Tablets may also contain granulates, coated powders, or pellets.
Tablets may also be multi-layered. Multi-layered tablets are
especially preferred when the active ingredients have markedly
different pharmacokinetic profiles. Optionally, the finished tablet
may be coated or uncoated.
[0072] The coating composition typically contains an insoluble
matrix polymer (approximately 15-85% by weight of the coating
composition) and a water soluble material (e.g., approximately
15-85% by weight of the coating composition). Optionally an enteric
polymer (approximately 1 to 99% by weight of the coating
composition) may be used or included. Suitable water soluble
materials include polymers such as polyethylene glycol,
hydroxypropyl cellulose, hydroxypropyl methyl cellulose,
polyvinylpyrrolidone, polyvinyl alcohol, and monomeric materials
such as sugars (e.g., lactose, sucrose, fructose, mannitol and the
like), salts (e.g., sodium chloride, potassium chloride and the
like), organic acids (e.g., fumaric acid, succinic acid, lactic
acid, and tartaric acid), and mixtures thereof. Suitable enteric
polymers include hydroxypropyl methyl cellulose, acetate succinate,
hydroxypropyl methyl cellulose, phthalate, polyvinyl acetate
phthalate, cellulose acetate phthalate, cellulose acetate
trimellitate, shellac, zein, and polymethacrylates containing
carboxyl groups.
[0073] The coating composition may be plasticised according to the
properties of the coating blend such as the glass transition
temperature of the main component or mixture of components or the
solvent used for applying the coating compositions. Suitable
plasticisers may be added from 0 to 50% by weight of the coating
composition and include, for example, diethyl phthalate, citrate
esters, polyethylene glycol, glycerol, acetylated glycerides,
acetylated citrate esters, dibutylsebacate, and castor oil. If
desired, the coating composition may include a filler. The amount
of the filler may be 1% to approximately 99% by weight based on the
total weight of the coating composition and may be an insoluble
material such as silicon dioxide, titanium dioxide, talc, kaolin,
alumina, starch, powdered cellulose, MCC, or polacrilin
potassium.
[0074] The coating composition may be applied as a solution or
latex in organic solvents or aqueous solvents or mixtures thereof.

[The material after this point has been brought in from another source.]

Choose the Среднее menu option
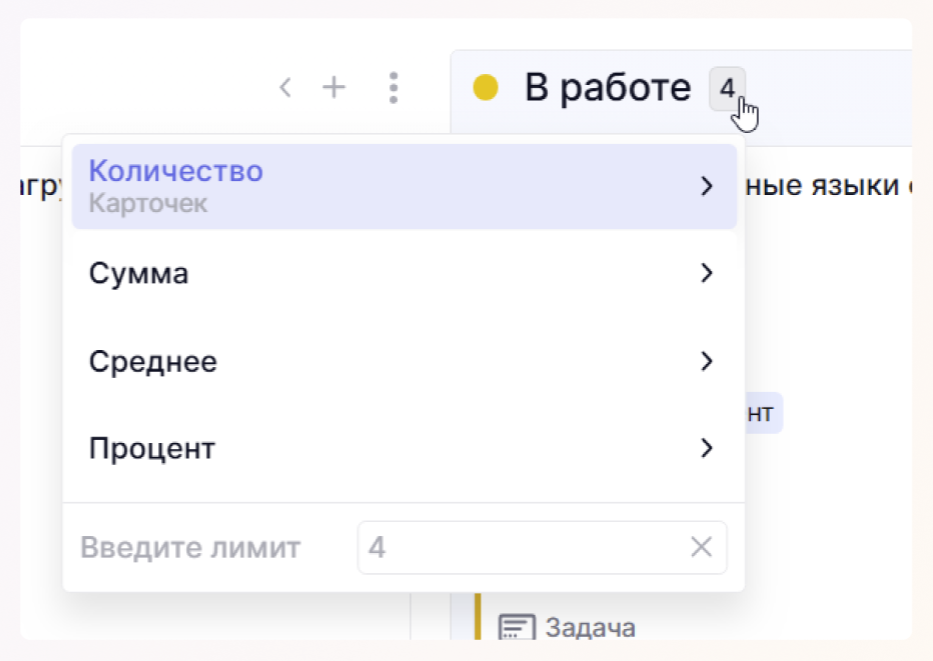This screenshot has width=933, height=661. pos(153,361)
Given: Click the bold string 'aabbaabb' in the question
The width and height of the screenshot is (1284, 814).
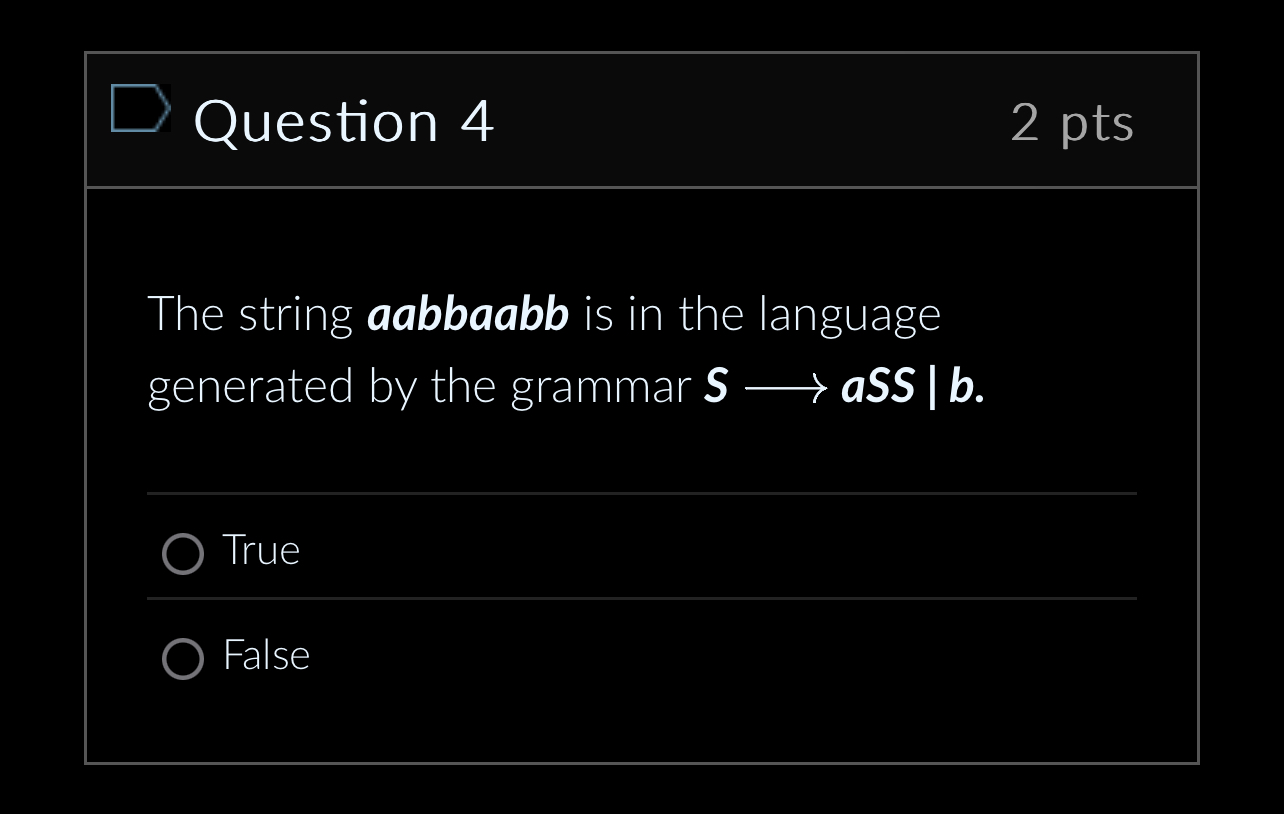Looking at the screenshot, I should pyautogui.click(x=468, y=313).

If solutions are applied, the solvent may be present in amounts
from approximate by 25-99% by weight based on the total weight of
dissolved solids. Suitable solvents are water, lower alcohol, lower
chlorinated hydrocarbons, ketones, or mixtures thereof. If latexes
are applied, the solvent is present in amounts from approximately
25-97% by weight based on the quantity of polymeric material in the
latex. The solvent may be predominantly water.
[0075] The pharmaceutical composition described herein may also
include a carrier such as a solvent, dispersion media, coatings,
antibacterial and antifungal agents, isotonic and absorption
delaying agents. The use of such media and agents for
pharmaceutically active substances is well known in the art.
Pharmaceutically acceptable salts can also be used in the
composition, for example, mineral salts such as hydrochlorides,
hydrobromides, phosphates, or sulfates, as well as the salts of
organic acids such as acetates, proprionates, malonates, or
benzoates. The composition may also contain liquids, such as water,
saline, glycerol, and ethanol, as well as substances such as
wetting agents, emulsifying agents, or pH buffering agents.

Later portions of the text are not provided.